De Olson a Shakespeare
Uma presidente acuada por escândalos de corrupção que atingem seus correligionários e sua base aliada congressual; as estratégias divergentes autointeressadas do Ministério Público de Brasília e de Curitiba; a jurisprudência atípica da 13. Vara Federal de Justiça e dos tribunais superiores; o jogo das facções inter e intra-partidárias; as entranhas do governo e da máquina administrativa federal e suas relações com o empresariado.
Estes são os personagens e o enredo que protagonizam o novo livro de Fernando Limongi sobre o processo político que levou ao impeachment de Dilma Roussef em 2016.
A tese principal do livro é que a fratura da coalização governista deu-se pela introdução de um elemento externo às próprias regras institucionais do presidencialismo de coalizão, a saber, a intervenção do sistema de justiça sobre o sistema político. Dito de forma contrafactual, não fosse pela intervenção dos poderes não eletivos do sistema de justiça, o governo Dilma manteria sólida sua coalização parlamentar de apoio legada do governo Lula.

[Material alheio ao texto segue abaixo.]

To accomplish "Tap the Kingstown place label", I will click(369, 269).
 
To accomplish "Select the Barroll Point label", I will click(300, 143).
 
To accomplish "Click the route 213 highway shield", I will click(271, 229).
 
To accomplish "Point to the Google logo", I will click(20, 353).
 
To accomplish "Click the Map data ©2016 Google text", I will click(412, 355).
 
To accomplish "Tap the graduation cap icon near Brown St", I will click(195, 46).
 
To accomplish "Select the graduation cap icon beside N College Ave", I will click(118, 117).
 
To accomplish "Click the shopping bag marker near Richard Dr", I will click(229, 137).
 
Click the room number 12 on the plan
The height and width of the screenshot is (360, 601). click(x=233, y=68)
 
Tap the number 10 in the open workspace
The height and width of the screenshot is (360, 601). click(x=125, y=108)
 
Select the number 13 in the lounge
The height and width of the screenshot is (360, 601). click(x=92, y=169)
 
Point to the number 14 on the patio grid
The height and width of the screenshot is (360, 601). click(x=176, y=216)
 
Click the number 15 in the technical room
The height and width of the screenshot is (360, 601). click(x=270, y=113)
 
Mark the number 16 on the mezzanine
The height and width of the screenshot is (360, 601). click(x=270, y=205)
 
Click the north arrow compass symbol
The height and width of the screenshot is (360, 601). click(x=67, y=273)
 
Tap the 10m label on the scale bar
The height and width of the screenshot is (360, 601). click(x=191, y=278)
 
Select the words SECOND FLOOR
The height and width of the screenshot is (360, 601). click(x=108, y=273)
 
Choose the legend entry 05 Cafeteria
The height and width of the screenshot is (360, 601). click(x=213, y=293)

O elemento explicativo da crise que levou ao impeachment é, portanto, externo à lógica das instituições políticas propriamente ditas. Entre 2014 e 2016, observa-se um contínuo aprofundamento do intervencionismo judicial sobre jogo político que altera os padrões do cálculo estratégico dos agentes políticos. Em linguagem da escolha racional, a intervenção do judiciário aumenta os custos do apoio ao governo até o ponto de que os mencanismos tradicionais governabilidade deixam de operar.
A tese é pertinente e há de evidências de sobra para fundamentar o nefasto intervencionismo judicial sobre os sistema político e partidário entre 2014 e 2016.

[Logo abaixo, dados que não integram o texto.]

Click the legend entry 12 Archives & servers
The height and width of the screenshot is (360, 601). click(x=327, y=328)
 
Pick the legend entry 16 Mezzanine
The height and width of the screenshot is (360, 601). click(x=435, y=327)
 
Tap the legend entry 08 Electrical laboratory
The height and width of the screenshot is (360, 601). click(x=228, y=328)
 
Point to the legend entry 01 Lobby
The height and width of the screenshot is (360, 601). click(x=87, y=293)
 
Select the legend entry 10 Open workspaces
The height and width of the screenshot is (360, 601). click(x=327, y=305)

Me interessa aqui discutir em que medida essa tese é convergente com os postulados do neoinstitucionalismo advogado pelo autor, não propriamente no livro, mas ao longo de sua carreira acadêmica.
Um dos postulados fundamentais dessa abordagem é a da autonomia do sistema político. A dinâmica do poder se explica internamente com base nas competências jurídico-políticas que a Constituição e o regimento interno da ?Câmara atribui ao Executivo e ao Legilslativo.

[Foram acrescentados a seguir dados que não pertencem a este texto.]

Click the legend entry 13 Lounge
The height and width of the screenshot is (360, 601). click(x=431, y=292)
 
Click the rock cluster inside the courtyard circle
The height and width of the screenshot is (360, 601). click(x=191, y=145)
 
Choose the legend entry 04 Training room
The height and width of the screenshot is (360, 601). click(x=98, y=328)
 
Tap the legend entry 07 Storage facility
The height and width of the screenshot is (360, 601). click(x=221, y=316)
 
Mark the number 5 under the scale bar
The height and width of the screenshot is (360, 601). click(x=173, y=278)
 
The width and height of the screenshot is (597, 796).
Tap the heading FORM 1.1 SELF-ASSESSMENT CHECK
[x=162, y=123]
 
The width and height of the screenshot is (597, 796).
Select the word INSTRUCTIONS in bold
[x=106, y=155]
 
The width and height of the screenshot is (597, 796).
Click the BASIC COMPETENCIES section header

Embora, a escolha racional assuma a possibilidade da divergência entre intenção e consequência da ação, ela tende a ter uma posição otimista de tal desencontro. Em consonância com a célebre máxima de Mandeville, os atores, agindo de forma egoísta, produziriam um “bem” coletivo. “Bem” identificado com estabilidade, previsibilidade e equilíbrio.
A recepção do neoinstitucionalismo da escolha racional no Brasil nos anos 1990 permitiu um novo olhar sobre as instituições democráticas. As pesquisas empíricas orientadas por essa abordagem mostraram que a fragmentação partidária e ideológica e as imensas desiguladades sociais e reginoais não seriam elementos a dificultar a democracia e a governabilidade, já que o desenho constitucional daria ao Presidente amplas prerrogativas para coordenar uma base aliada no Congresso e implementar sua agenda de governo.
O problema dessa abordagem é que ela ela tem dificuldades para lidar com experimentos de crise política aguda. Em uma situação de entropia institucional a ação deixa de estar regulada pela norma. Em vez de funcionarem como mecanismo de previsibilidade para a ação estratégica de indivíduos, as instituições convertem-se em instrumento manipulável. Não regram o conflito, mas são armas para as partes beligerantes ampliarem seu poder de barganha.
Ora, essa foi precisamente a situação experimentada no Brasil entre 2014 e 2016. Os vícios privados, leia-se a ação autointerssada e estrategicametne orientada para a maximização do poder, dexou de produzir racionalidade no plano macro. Vícios privados começaram a produzir o colapso público.
À medida em que as instituições perdem sua função regulatória do conflito, a política transforma-se em um confronto bruto e imediatista de facções ávidas de poder. Nessa situação de entropia institucional, o passado já não ilumina o presente, isto é, não conta no cálculo estratégico e na formação das expectativas dos atores. Políticos, juízes e procuradores competem entre si num cenário de incerteza potencializada, jogam um jogo perigoso em que as paixões humanas cegam os atores e os desorienta, fazendo traçar planos de ação que ao analista aparecem como “irracionais” e que custarão sua própria sobrevivência.
Na trama exposta no livro de Limongi, há mais Shakespeare que ciência política ou ao menos do que se espera de uma ciência política de inclinação neoinstitucionalista. Os negócios humanos, em vez de submetidos à previsibilidade, padrões e repetição, convertem-se em elementos de um enredo trágico em que personagens motivados por ambição, ressentimento e egoísmo acabam por se destruir a si próprios.
E haver mais Shakespeare que David Northon ou Marcur Olson é, a meu ver, antes um mérito do que um problema livro.